Grace... one more thing to add, that when ANY diver is "in a panic", they will use more air/breathing-gas. Easily doubling their air/gas consumption. So he would have burned through his cylinder breathing gas MUCH quicker.

Also per the above, he left some of his decompression tanks at the gate to the cave (which is about 300 ft back into the cave). This is pretty typical of divers going through tight restrictions to leave a tank and "pick it up" on the way back.

You might ask next "would he have lived if he just carried those tanks back with him" ? The answer is probably not. I DON'T KNOW WHAT WAS IN THE TANKS, but it was prob a "decompression gas" that was LIKELY higher in oxygen content. (40% oxygen, or higher perhaps.) Higher oxygen concentration gases are toxic at deeper depths. (which is why all cylinders with Oxygen concentrations other than air are typically labeled with a "M.O.D" on them. (Max Operating Depth. )

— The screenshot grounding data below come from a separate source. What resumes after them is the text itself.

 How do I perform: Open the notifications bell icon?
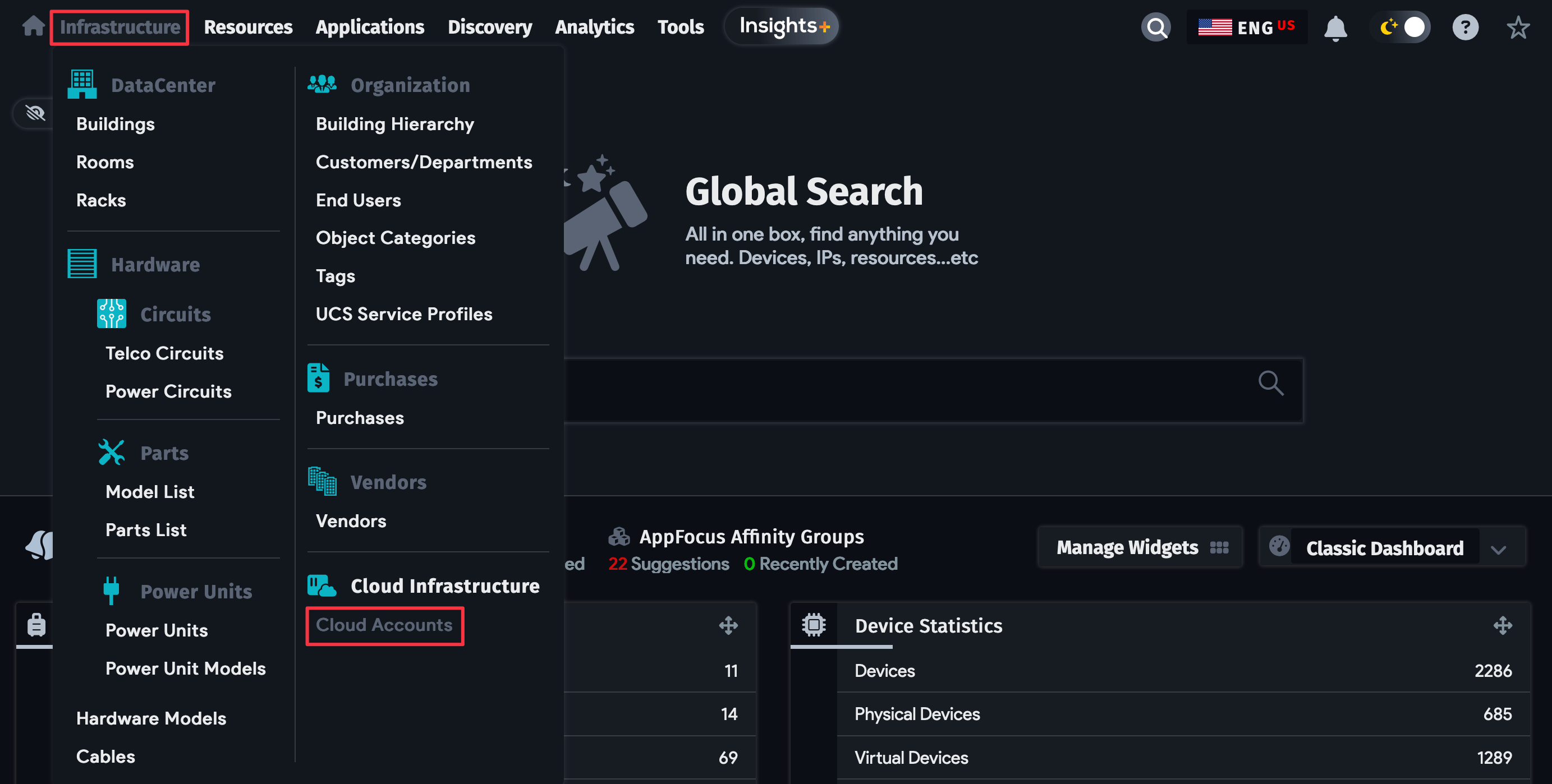pyautogui.click(x=1335, y=26)
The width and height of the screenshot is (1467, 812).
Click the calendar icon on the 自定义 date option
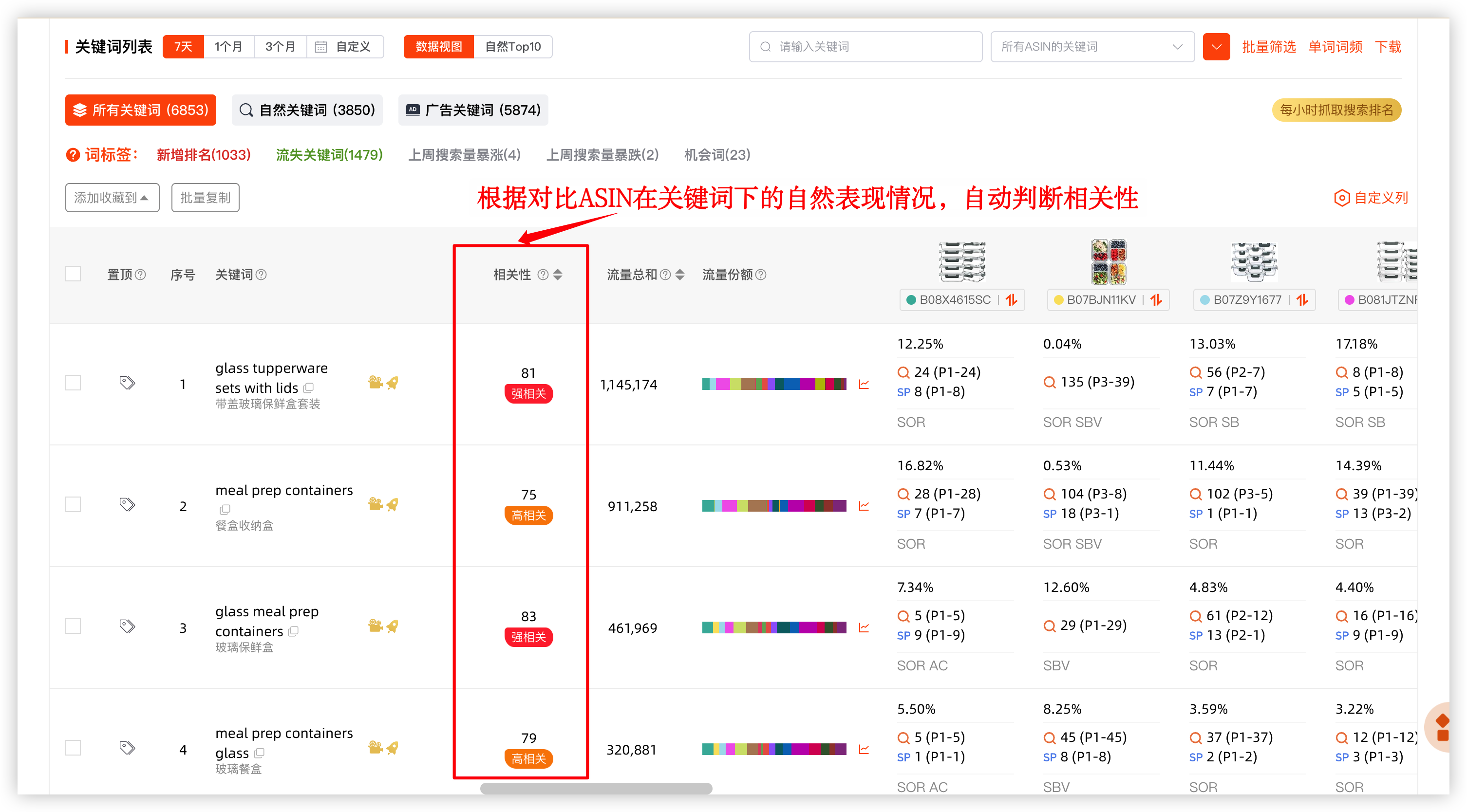321,47
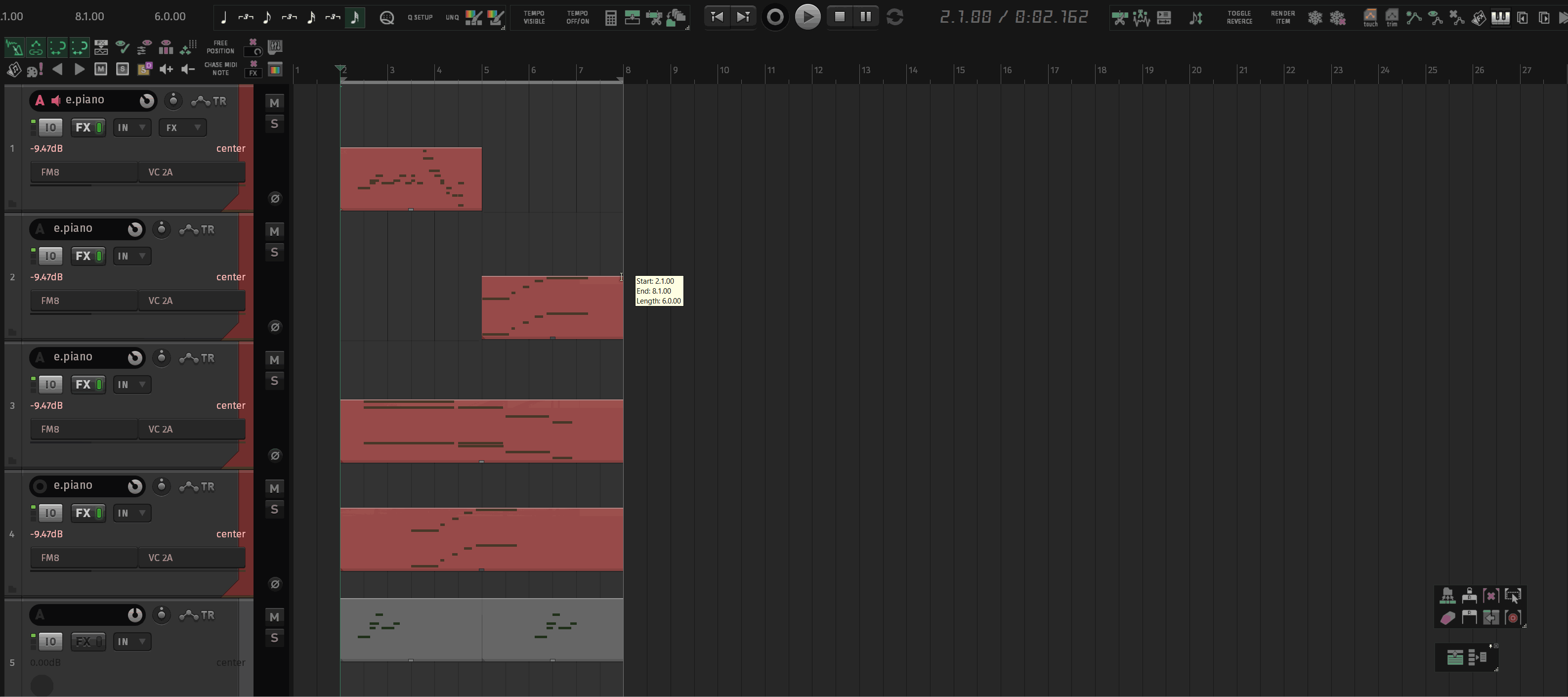Open the FM8 plugin on track 2

point(84,301)
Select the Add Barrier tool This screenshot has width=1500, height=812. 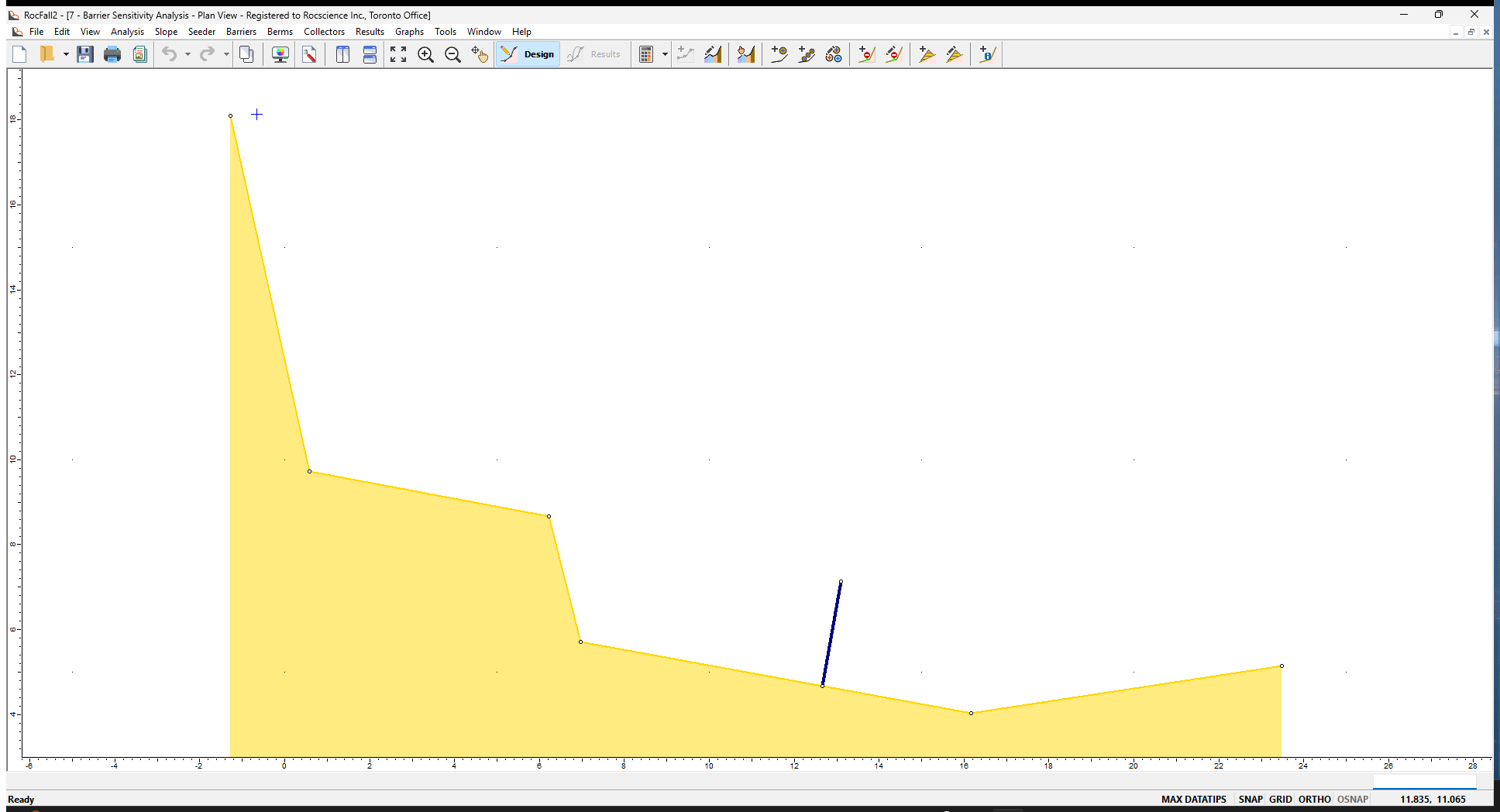tap(866, 54)
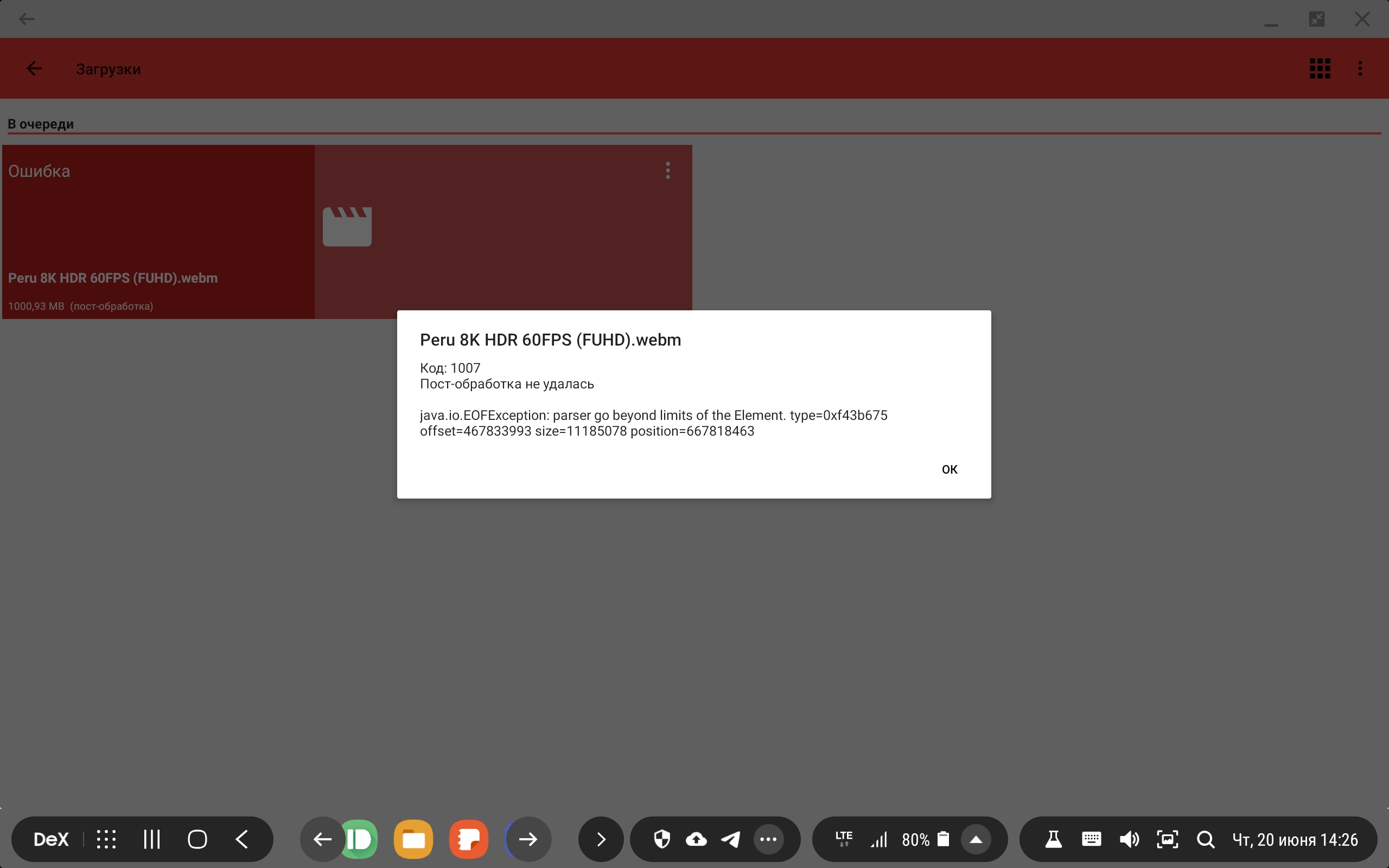Open the volume slider from the taskbar
This screenshot has width=1389, height=868.
point(1129,839)
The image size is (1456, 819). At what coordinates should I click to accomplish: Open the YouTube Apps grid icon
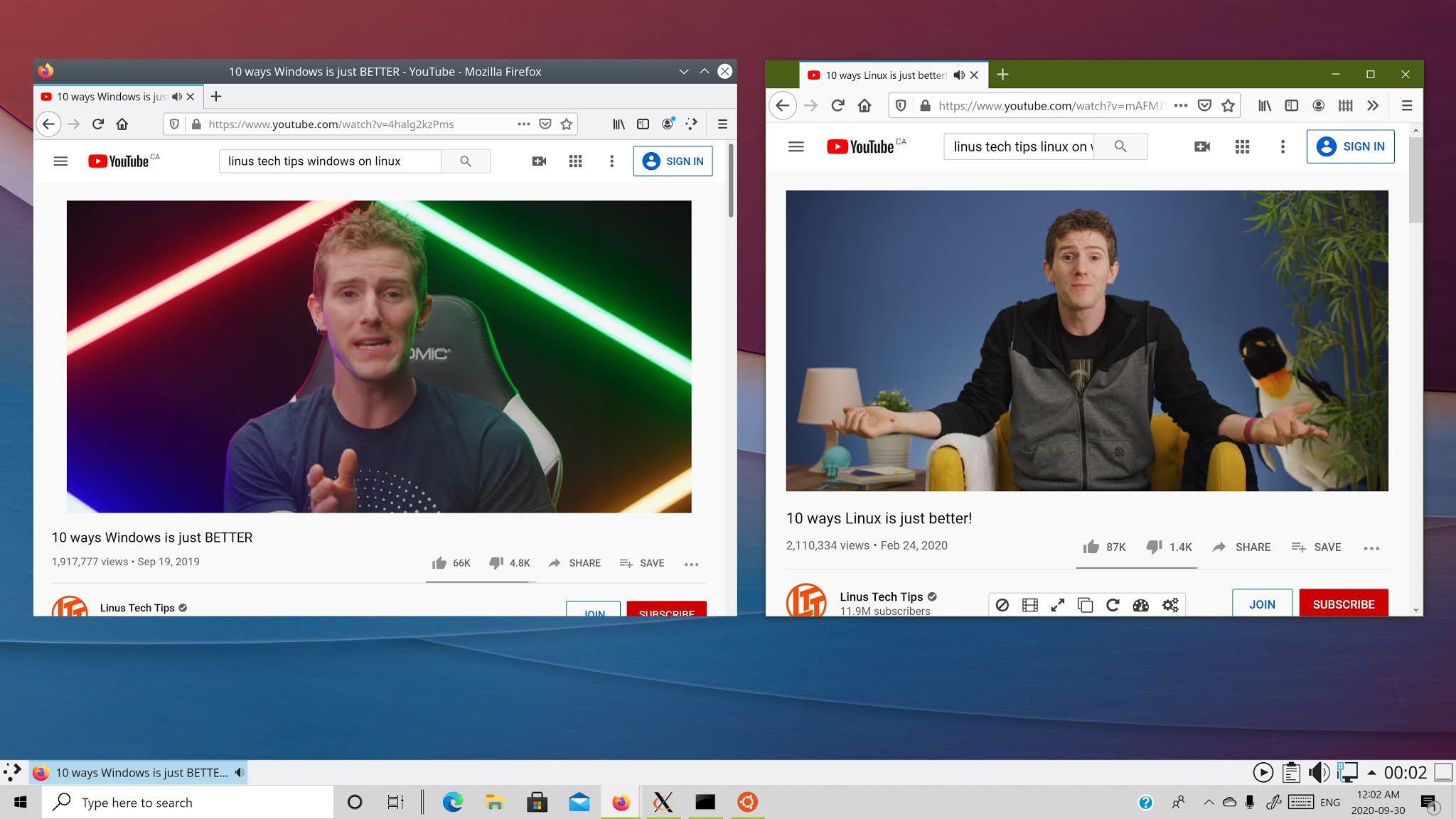click(1242, 146)
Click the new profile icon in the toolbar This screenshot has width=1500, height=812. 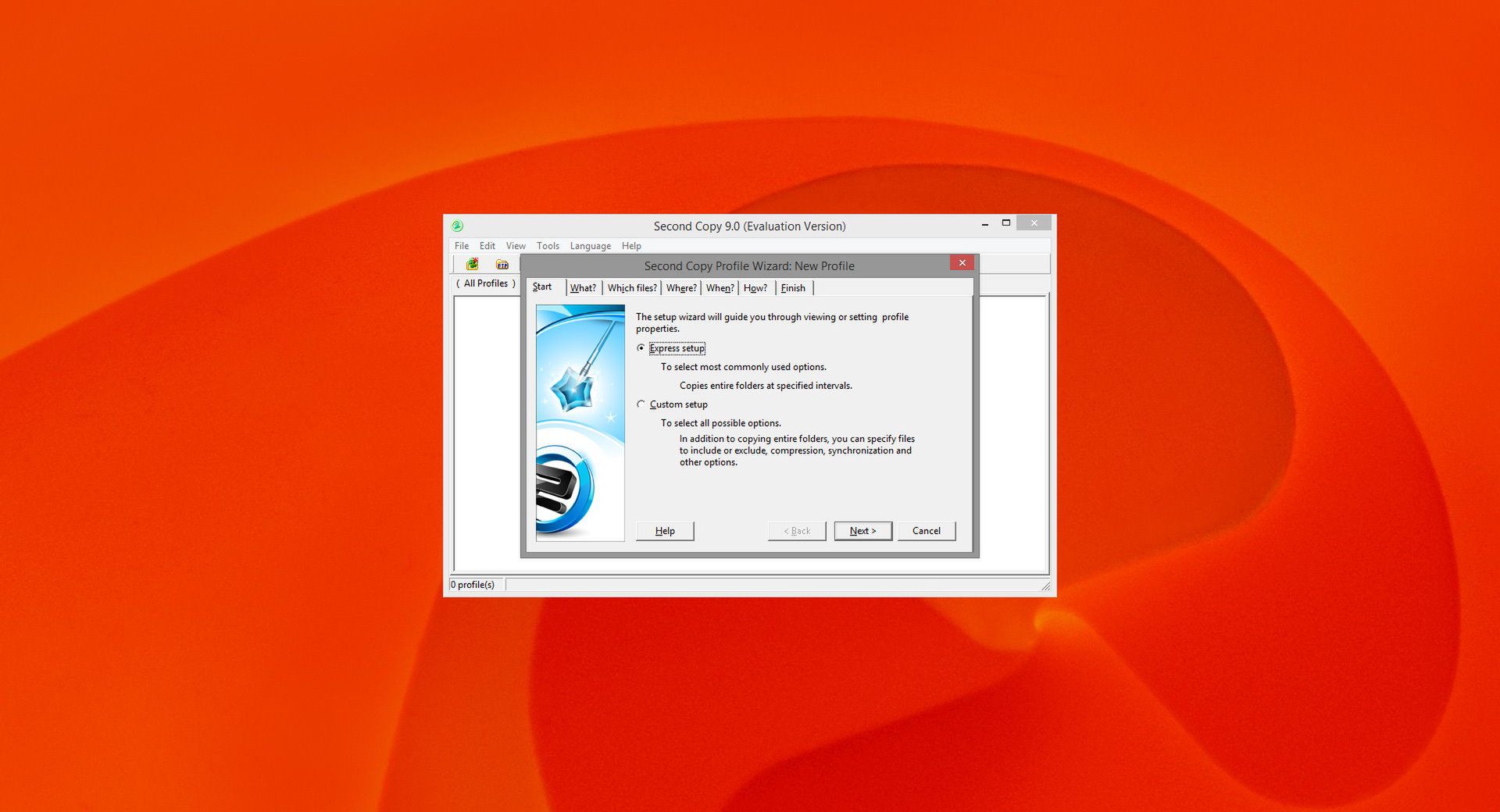point(471,265)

if he used a high cylinder full of a high oxygen concentration, he would have encountered "oxygen toxicity" which has it's own dangers. (seizures, drowning, etc).
 
Could some of the certified cave divers maybe clarify something for us non-cave divers: If you set a cut-off time with people back on the surface, is there on the part of most of the cave diving community that there's any realistic expectation that someone might luck out and be able to rescue you, or what degree is this an an implicit unvoiced assumption that this is a call for a recovery team? And outside of this particular accident, do you ever think there's a faint chance of a rescue cave diver outside the immediate dive team you're diving with, or is there an explicit assumption that if you do this, you're on your own?

Any rescue outside of your in water team is unrealistic. That doesn't mean it doesn't happen, it simply means that it is improbable.